------ SUPPLIED INFORMATION

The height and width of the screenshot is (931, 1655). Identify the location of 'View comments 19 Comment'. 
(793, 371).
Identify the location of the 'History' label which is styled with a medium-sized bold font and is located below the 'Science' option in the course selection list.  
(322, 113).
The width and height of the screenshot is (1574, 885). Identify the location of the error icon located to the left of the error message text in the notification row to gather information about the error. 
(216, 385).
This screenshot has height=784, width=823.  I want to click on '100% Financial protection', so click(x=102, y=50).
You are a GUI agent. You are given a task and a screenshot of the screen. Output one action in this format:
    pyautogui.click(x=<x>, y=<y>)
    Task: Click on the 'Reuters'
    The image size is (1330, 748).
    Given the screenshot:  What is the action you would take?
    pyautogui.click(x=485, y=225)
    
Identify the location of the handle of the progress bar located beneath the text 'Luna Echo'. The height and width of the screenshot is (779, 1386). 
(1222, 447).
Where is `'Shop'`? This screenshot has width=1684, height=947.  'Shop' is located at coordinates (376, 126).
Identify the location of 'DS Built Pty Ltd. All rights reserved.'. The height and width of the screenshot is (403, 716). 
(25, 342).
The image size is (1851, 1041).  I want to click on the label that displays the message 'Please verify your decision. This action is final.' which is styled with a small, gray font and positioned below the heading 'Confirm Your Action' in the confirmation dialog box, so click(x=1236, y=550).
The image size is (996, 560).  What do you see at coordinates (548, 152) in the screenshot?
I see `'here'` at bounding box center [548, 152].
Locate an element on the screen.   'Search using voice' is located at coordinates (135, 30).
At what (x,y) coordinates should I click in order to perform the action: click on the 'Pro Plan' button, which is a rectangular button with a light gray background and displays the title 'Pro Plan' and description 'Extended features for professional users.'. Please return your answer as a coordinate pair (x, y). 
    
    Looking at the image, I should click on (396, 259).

------------

- **DIRECTIONS FOR THIS TASK**:
Rewrite the part that opens with the line containing "coordinates (376, 126)." and runs through the last of these lines, putting "frame size" wherever "image size" appears. Return only that part, with nothing else changed.

- **PROBLEM SOLUTION**:
Where is `'Shop'`? This screenshot has width=1684, height=947.  'Shop' is located at coordinates (376, 126).
Identify the location of 'DS Built Pty Ltd. All rights reserved.'. The height and width of the screenshot is (403, 716). 
(25, 342).
The frame size is (1851, 1041).  I want to click on the label that displays the message 'Please verify your decision. This action is final.' which is styled with a small, gray font and positioned below the heading 'Confirm Your Action' in the confirmation dialog box, so click(x=1236, y=550).
The frame size is (996, 560).  What do you see at coordinates (548, 152) in the screenshot?
I see `'here'` at bounding box center [548, 152].
Locate an element on the screen.   'Search using voice' is located at coordinates (135, 30).
At what (x,y) coordinates should I click in order to perform the action: click on the 'Pro Plan' button, which is a rectangular button with a light gray background and displays the title 'Pro Plan' and description 'Extended features for professional users.'. Please return your answer as a coordinate pair (x, y). 
    
    Looking at the image, I should click on (396, 259).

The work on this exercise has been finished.